Friday, October 12, 2007

Non-Profits Up The Ante

By Mark Brousseau

Go to any conference of charitable organizations, and the conversation will almost inevitably turn to fundraising, and how to effectively steward donors so they’ll be more likely to donate more frequently, and in larger amounts. The solution, many non-profits are discovering, is to better leverage their back-office – or their caging or cashiering operation, as many non-profits call it – to capture more timely, higher-quality information from incoming donations. Non-profits can then use this information to better target and personalize their appeals.

And this is good news for some lockbox providers, says Lesa Brooks, general manager, Data Capture Services, West Region, for CDS Global (lbrooks@cdsfulfillment.com). This evolution of traditional donations processing (open mail, deposit check, send supplemental remittance documents on to someone else for handling …) plays right into the industry’s integration of advanced data capture and recognition (think: medical payments/EOBs).

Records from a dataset

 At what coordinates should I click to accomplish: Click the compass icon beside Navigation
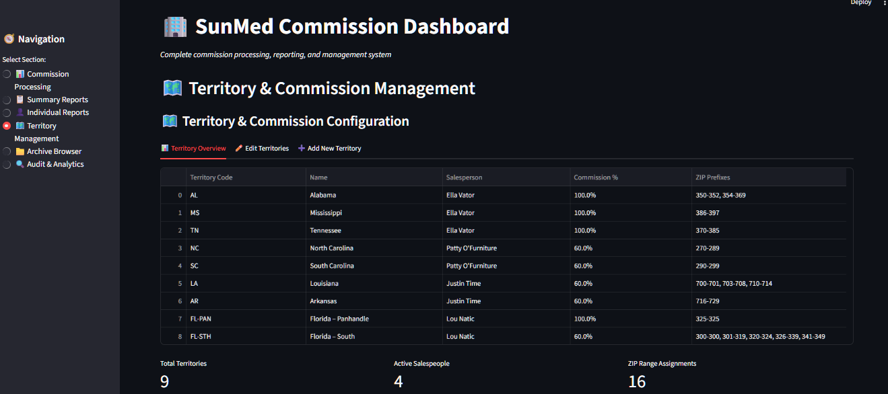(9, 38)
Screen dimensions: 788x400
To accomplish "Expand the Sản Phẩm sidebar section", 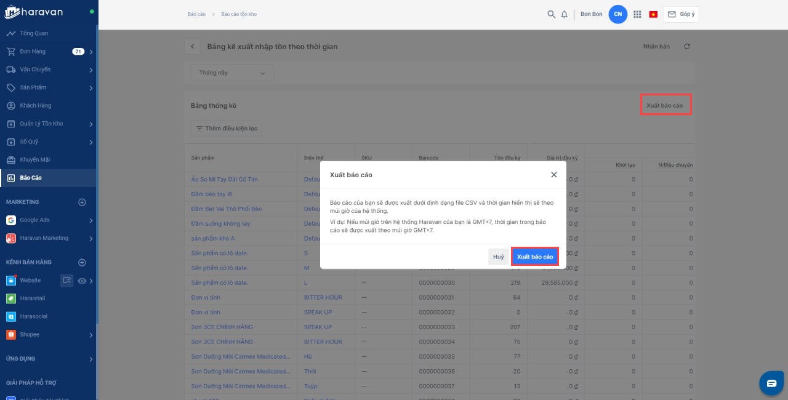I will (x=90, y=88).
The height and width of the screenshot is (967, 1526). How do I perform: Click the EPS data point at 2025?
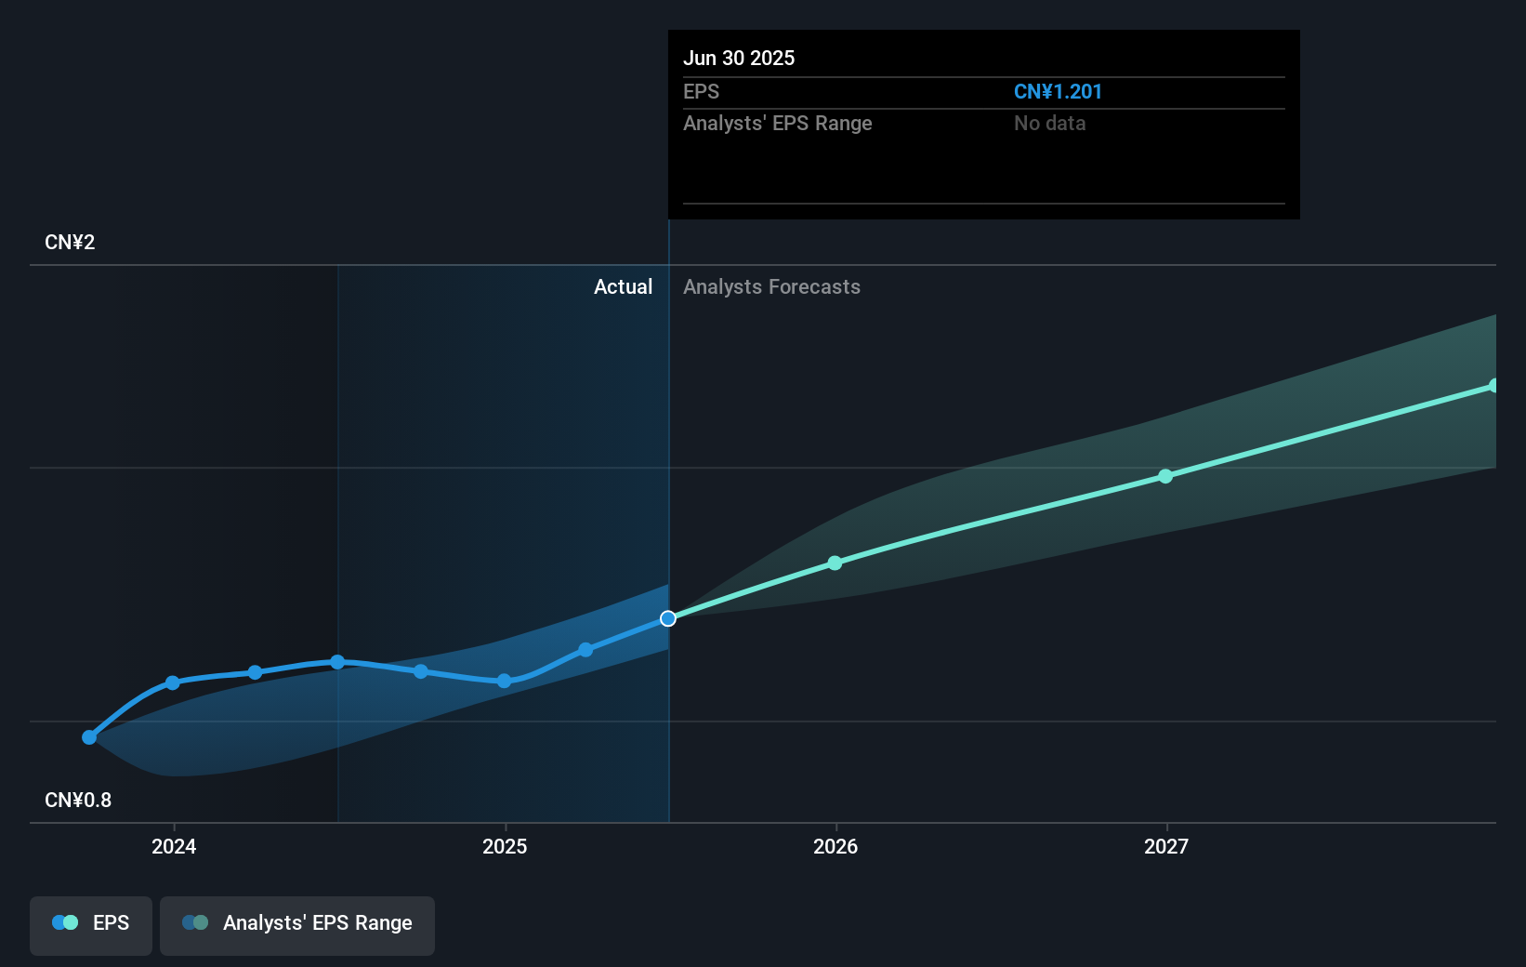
---
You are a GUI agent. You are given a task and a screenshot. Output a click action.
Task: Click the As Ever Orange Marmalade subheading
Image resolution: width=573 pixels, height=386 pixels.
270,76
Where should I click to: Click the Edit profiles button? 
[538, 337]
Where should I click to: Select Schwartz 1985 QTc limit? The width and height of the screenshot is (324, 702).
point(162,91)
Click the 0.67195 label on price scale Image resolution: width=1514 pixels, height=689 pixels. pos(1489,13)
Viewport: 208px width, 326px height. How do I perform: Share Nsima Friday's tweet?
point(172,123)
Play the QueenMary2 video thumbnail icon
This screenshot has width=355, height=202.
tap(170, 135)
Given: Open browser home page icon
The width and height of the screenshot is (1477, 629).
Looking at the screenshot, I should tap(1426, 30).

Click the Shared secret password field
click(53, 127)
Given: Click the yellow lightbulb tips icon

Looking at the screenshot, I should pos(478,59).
* * *
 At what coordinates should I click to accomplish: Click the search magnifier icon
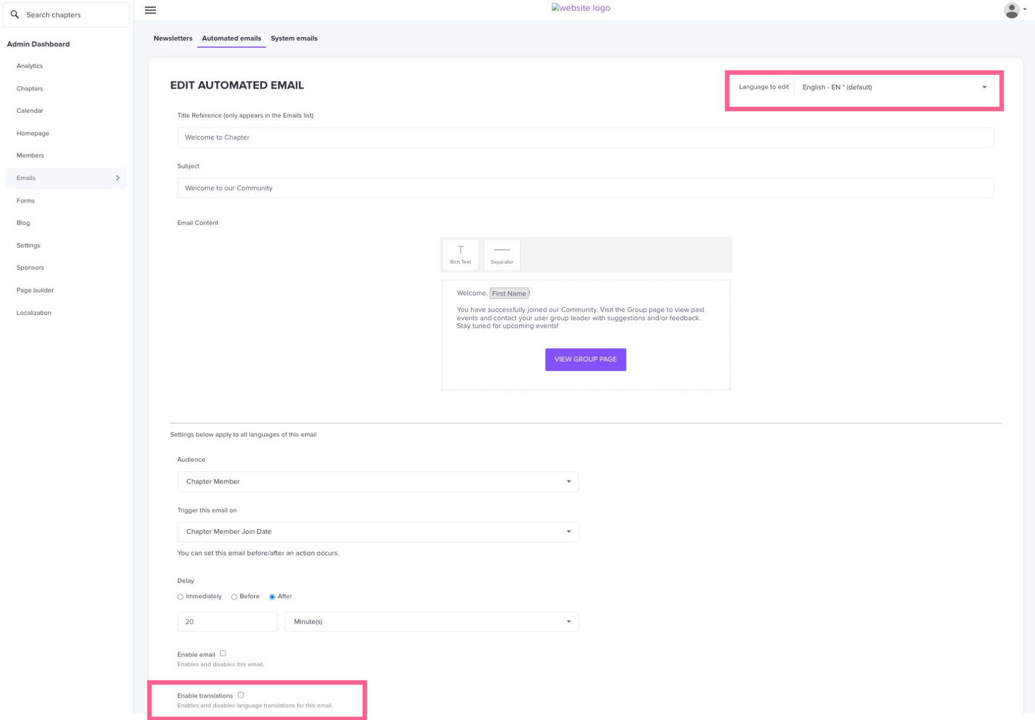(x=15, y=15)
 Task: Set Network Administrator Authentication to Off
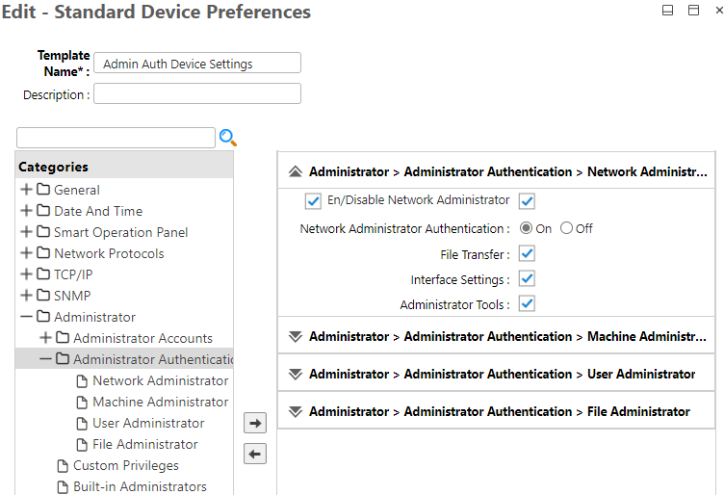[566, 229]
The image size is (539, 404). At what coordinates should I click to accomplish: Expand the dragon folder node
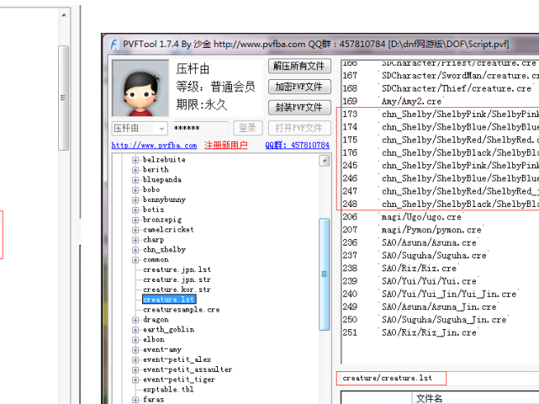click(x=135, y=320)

* QUESTIONS TO ANSWER:
a) Using the article on non-profit fundraising, decide whether each statement agrees with it: (i) Many non-profits call their back office a caging or cashiering operation. (ii) Lesa Brooks is general manager for the East Region. (iii) The article calls the change in donations processing bad news for lockbox providers. Answer yes or no for each, quoting the deciding words.
b) Reproduce word for word the part of the article on non-profit fundraising between "Non-Profits Up The" and "personalize their appeals.", inclusive.
c) Carry the article on non-profit fundraising forward from the point where it stops.

* RESPONSES:
a)
(i) Yes: "or their caging or cashiering operation, as many non-profits call it"
(ii) No: "general manager, Data Capture Services, West Region, for CDS Global"
(iii) No: "this is good news for some lockbox providers"

b)
Non-Profits Up The Ante

By Mark Brousseau

Go to any conference of charitable organizations, and the conversation will almost inevitably turn to fundraising, and how to effectively steward donors so they’ll be more likely to donate more frequently, and in larger amounts. The solution, many non-profits are discovering, is to better leverage their back-office – or their caging or cashiering operation, as many non-profits call it – to capture more timely, higher-quality information from incoming donations. Non-profits can then use this information to better target and personalize their appeals.

c)
“Non-profits are asking for image and data capture of any document that may be sent to a lockbox. This obviously includes the check, but also appeals, special requests, membership forms, magazine subscriptions, correspondence, directions for how the donation should be used, and more” Brooks told me. “With this information, non-profits hope to accelerate donations posting, eliminate keying of donor information, and feed their analysis and donor management systems. They also want to speed the generation and personalization of their ‘thank you’ letters, which are key to convincing people to donate to the non-profit again.”

Brooks warns that this version of donations processing is not for everyone: “It is specialty processing – certainly not vanilla – and most non-profits require and demand very personal attention.” It’s for these reasons that many bank lockbox providers are not overly excited about processing donations. “The sheer number of forms scares many banks off,” she said.

But Brooks sees that as an opportunity for her company, and others like it.